Throughout Valjean’s imprisonment he acts with the utmost dignity and a complete lack of fear. Hugo described how Thenardier’s eyes ‘…shone with the ignoble triumph of a weak, cruel, and cowardly nature which at last has the power to humble what it fears…’ (p682). Thenardier is at the point where he has completely convinced himself of his own lies – that he has a tavern sign that has been painted by a famous artist (David) in honour of his bravery at the Battle of Waterloo, depicting his rescue of Pontmercy. This evidence of Thenarider’s relationship to his father profoundly affects Marius.

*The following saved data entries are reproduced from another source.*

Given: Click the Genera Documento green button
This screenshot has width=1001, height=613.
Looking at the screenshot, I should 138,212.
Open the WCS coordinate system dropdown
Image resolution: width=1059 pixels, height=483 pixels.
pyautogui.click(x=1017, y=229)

He recognises that Thenarider is a con artist and a liar, yet it is as if his father has been resurrected, and he is paralysed by the feelings that this produces. 

Because Valjean doesn’t call out for the police, Thenardier realises that he has something to hide, and to this end he demands 200,000 francs and for Valjean to write a letter summoning Cosette (not that Thenard can remember her name). He doesn’t realise that Valjean gives him a false name and a false address. Valjean is a very dangerous man to Thenardier, a man with no fear who acts like he has nothing to lose. He frightens Thernad and his fellow villains by deliberately burning himself with a red hot chisel they had prepared for the sake of scaring him into accepting their blackmail. This is an act of supreme defiance – when they are trying to remove Valjean’s power and choice he shows them that this is impossible. ‘There was no hatred in the impassive gaze he directed at Thenardier, no trace of physical agony in its serene nobility.’ With Cosette safe, nothing can touch him. 

Meanwhile, Marius is in a quandary that is only solved by the moon shining on the piece of paper Eponine wrote a message on. This is evidently another place in the novel where an element of destiny or divine intervention is at work. Marius pushes the message through the spy hole causing Thenardier and the criminals to attempt to escape, however, by now Javert has arrived on the scene.  These hardened criminals fear him. The Thenardiers attempt to defend themselves to no avail, but Valjean manages to escape, earning Javert’s respect. He is, as Javert puts it, the best of the lot. The book closes with a brief glimpse of the Thenardier’s unfortunate son. This was a really exciting, gripping part of the novel, with the reader having no idea if Valjean was going to be able to escape, if Cosette was going to be held hostage or what Marius would do with his moral quandary.